A breakdown of the NBS report in the period under review showed that mining & quarrying and education also made the list of sectors that were least attractive to commercial banks in Q3.

Mining & quarrying received credit of N6.2 billion and education sector got N6.5 billion, as against N10.17 billion and N71.8 billion reported for the mining & quarrying and education sectors in Q2 respectively.

Rafiq Raji, the chief economist at Macroafricaintel Investment, said the sectors “are not good credit for banks at the moment.”

On the other hand, Oil & Gas and Manufacturing sectors got credit allocation of N3.59 trillion and N2.15 trillion to record the highest credit allocation in the period under review.

Analysis of the bank credit to the real estate sector revealed that commercial lenders’ borrowing to the property industry has a record high of N798.3 billion reported in Q3 2017, as compiled by BusinessDay since it started tracking bank lending data in Q1 2015.

Orimalade said a lot of the real estate assets banks invested in are now under the custody of Asset Management Corporation of Nigeria (AMCON), because there was default by the clients.

“The truth of the matter is, why would banks even want to lend to the real estate sector when there is Treasury Bills that can generate as much interest as they want,” Orimalade queried.

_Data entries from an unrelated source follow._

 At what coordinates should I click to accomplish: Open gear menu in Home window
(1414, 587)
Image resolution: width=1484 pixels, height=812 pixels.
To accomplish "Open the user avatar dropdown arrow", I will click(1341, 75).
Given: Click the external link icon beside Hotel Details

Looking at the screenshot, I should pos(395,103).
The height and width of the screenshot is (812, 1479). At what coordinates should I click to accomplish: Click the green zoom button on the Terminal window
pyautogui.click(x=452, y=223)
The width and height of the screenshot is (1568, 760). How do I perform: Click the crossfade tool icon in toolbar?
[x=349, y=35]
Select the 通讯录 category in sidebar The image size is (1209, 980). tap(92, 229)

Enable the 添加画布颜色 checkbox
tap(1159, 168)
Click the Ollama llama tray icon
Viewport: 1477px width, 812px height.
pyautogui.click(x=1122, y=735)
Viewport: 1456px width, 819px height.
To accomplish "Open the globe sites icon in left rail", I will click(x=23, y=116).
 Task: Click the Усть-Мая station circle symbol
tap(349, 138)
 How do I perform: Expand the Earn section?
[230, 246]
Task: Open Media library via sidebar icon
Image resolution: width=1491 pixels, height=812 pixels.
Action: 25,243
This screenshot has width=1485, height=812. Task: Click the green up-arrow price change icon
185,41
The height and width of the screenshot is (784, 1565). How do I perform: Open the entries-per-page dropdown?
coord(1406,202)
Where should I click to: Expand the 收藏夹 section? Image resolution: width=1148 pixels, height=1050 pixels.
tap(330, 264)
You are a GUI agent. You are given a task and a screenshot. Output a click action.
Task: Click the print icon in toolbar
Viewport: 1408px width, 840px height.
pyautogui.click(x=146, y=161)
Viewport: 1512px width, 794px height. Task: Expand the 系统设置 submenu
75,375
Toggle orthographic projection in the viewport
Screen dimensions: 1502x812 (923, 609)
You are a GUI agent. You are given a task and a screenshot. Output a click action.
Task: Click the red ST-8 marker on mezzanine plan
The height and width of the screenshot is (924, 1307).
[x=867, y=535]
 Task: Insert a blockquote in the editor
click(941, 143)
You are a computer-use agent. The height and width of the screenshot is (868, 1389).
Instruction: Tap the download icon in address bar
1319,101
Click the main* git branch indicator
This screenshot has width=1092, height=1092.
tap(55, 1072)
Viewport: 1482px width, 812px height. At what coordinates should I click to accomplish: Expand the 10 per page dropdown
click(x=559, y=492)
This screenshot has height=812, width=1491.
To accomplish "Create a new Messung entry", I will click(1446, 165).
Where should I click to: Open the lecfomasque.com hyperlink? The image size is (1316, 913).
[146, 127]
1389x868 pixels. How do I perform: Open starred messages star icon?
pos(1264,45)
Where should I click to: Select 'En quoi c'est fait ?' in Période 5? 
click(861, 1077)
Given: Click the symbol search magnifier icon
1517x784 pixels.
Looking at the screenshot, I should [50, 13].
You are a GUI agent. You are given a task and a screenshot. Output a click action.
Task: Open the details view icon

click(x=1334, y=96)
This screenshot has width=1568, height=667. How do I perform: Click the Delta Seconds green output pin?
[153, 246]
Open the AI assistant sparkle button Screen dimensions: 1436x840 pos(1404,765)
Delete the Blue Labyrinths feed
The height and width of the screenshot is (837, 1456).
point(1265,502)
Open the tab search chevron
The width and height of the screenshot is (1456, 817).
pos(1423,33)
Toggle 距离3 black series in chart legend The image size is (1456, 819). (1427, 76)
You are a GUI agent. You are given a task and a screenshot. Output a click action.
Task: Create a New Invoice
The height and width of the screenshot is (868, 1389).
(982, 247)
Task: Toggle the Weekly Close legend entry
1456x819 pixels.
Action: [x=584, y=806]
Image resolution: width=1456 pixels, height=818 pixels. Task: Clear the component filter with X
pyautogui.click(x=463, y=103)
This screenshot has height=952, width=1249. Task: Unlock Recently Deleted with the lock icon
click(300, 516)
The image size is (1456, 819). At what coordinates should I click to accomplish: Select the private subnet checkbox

Meanwhile, a previous survey by BusinessDay showed that the property and construction market in Nigeria seemed to depend heavily on commercial bank’s lending to fund its operations, as the decline in lending to these sectors affected their performance in 2017.

According to the survey, total bank lending to Construction and real estate sector declined by 11 percent from 4.81 trillion in 2015 to 4.2 trillion in 2017.

“As a result of the recession in Nigeria from 2016, lending to most sectors declined. Also, banks saw other sectors viable enough to give credit because they were more certain to get their return from those sectors in order to prevent bad debt which is not good for their books,” an analyst noted on condition of anonymity.

The most recent Q2 report by the state stats reveals that Nigeria’s  real estate sector reported Gross Domestic Product (GDP) growth of -3.88 percent in the second quarter of 2018 compared to the -9.40 percent rate recorded in the previous quarter, in what is the 10th consecutive contraction since the last quarter of 2016.

Although the Q2 figures reported for the industry in the review period is 5.52 percent points better than the contraction reported for the sector in the first quarter.

Ayo Akinwunmi, Head of Research at FSDH Merchant Bank, says “the Q2 figures that seemed like an improvement in the sector is not actually good for the country in real term.”

Bank lending to construction and real estate sectors in Nigeria have remained dismal when compared to South Africa’s, the continent’s most-industrialised economy.

With a population of about 55 million, mortgages in South Africa account for almost 30 percent of total credit, the largest component of banks’ assets, which amounted to about 5.14 trillion rands ($382 billion) at the end of January, according to central bank data.

“Spreads between bank rates and MPR on approved new loan applications for all business sizes narrowed in Q3 2018, but are expected to widen for all business sizes in Q4 2018,” the NBS report said.

Nigeria Monetary Policy Committee (MPC) decided to leave its key interest rate at 14 percent to fight inflation and has kept rate unchanged since 2016. Eleven members of the MPC voted to retain the interest in its last meeting in November 2018.

Speaking on the way forward, Orimalade said until Nigerian government, through the central bank, starts to set out loans like it’s doing to the agricultural sector, there will not be progress in the country’s property industry.

“Until the government takes real estate and housing in particular, as a critical element that can stimulate the economy, we will remain the way we are,” he stated.

“I do not see bank lending to the sector improving; I actually see it getting worse. Considering that we are getting to an election cycle which may or may not lead to the change of government, a lot of these banks are playing very safe,” he noted.